Ausgewählte Textstelle:
--------------------

ENTSPANNUNG BEIM BOXENSTOPP: RÜCKENMASSAGE
Über den Süden der Stadt Salzburg geht es zurück auf die A8. Wir steuern den KREISEL Power Charger am Hans-Peter Porsche Traumwerk in Anger an. Dort kann man die Ladezeit nutzen und historische Fahr- und Spielzeuge gucken. Corona-bedingt ist die Erlebnisausstellung leider geschlossen und wir fahren weiter nach Holzkirchen an die dortige IONITY-Ladestation und entdecken zufällig einen weiteren Wohlfühlaspekt im Audi e-tron: Die Sitze verfügen über eine Massagefunktion. Nach einer Viertelstunde an der Ladesäule, gleiten wir völlig entspannt, laut- und emissionsfrei die letzten Kilometer zurück nach München.

--------------------

Auszug der Daten:

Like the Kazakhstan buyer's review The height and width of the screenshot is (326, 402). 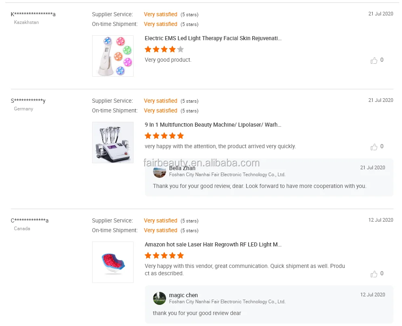pos(374,60)
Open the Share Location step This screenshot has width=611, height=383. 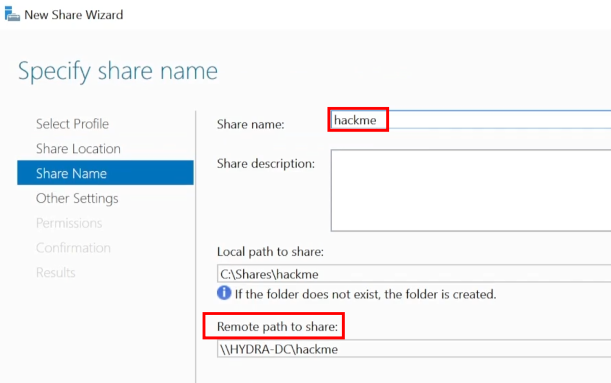78,149
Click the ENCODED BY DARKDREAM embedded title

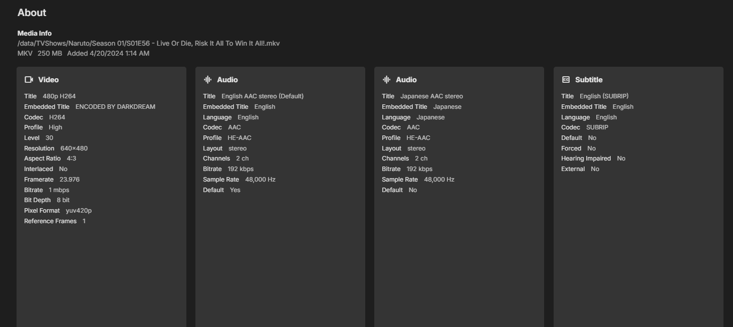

--------------------

Zu bearbeitende Aufgaben:
**A.** Übertragen Sie aus der Textstelle über die Ladestopps den Satz „Nach einer Viertelstunde an der Ladesäule, gleiten wir völlig entspannt, laut- und emissionsfrei die letzten Kilometer zurück nach München.“ ins Englische.
**B.** Schreiben Sie die Textstelle über die Ladestopps von „ENTSPANNUNG BEIM BOXENSTOPP: RÜCKENMASSAGE“ bis „zurück nach München.“ wortgetreu ab.
**C.** Welche Funktion haben laut der Textstelle über die Ladestopps die Sitze im Audi e-tron?
Für die Bearbeitung wird das Material nicht gebraucht.

Ergebnisse der Übungen:
**A.** After a quarter of an hour at the charging station, we glide the last few kilometers back to Munich completely relaxed, silently and emission-free.

**B.**
ENTSPANNUNG BEIM BOXENSTOPP: RÜCKENMASSAGE
Über den Süden der Stadt Salzburg geht es zurück auf die A8. Wir steuern den KREISEL Power Charger am Hans-Peter Porsche Traumwerk in Anger an. Dort kann man die Ladezeit nutzen und historische Fahr- und Spielzeuge gucken. Corona-bedingt ist die Erlebnisausstellung leider geschlossen und wir fahren weiter nach Holzkirchen an die dortige IONITY-Ladestation und entdecken zufällig einen weiteren Wohlfühlaspekt im Audi e-tron: Die Sitze verfügen über eine Massagefunktion. Nach einer Viertelstunde an der Ladesäule, gleiten wir völlig entspannt, laut- und emissionsfrei die letzten Kilometer zurück nach München.

**C.** Die Sitze verfügen über eine Massagefunktion.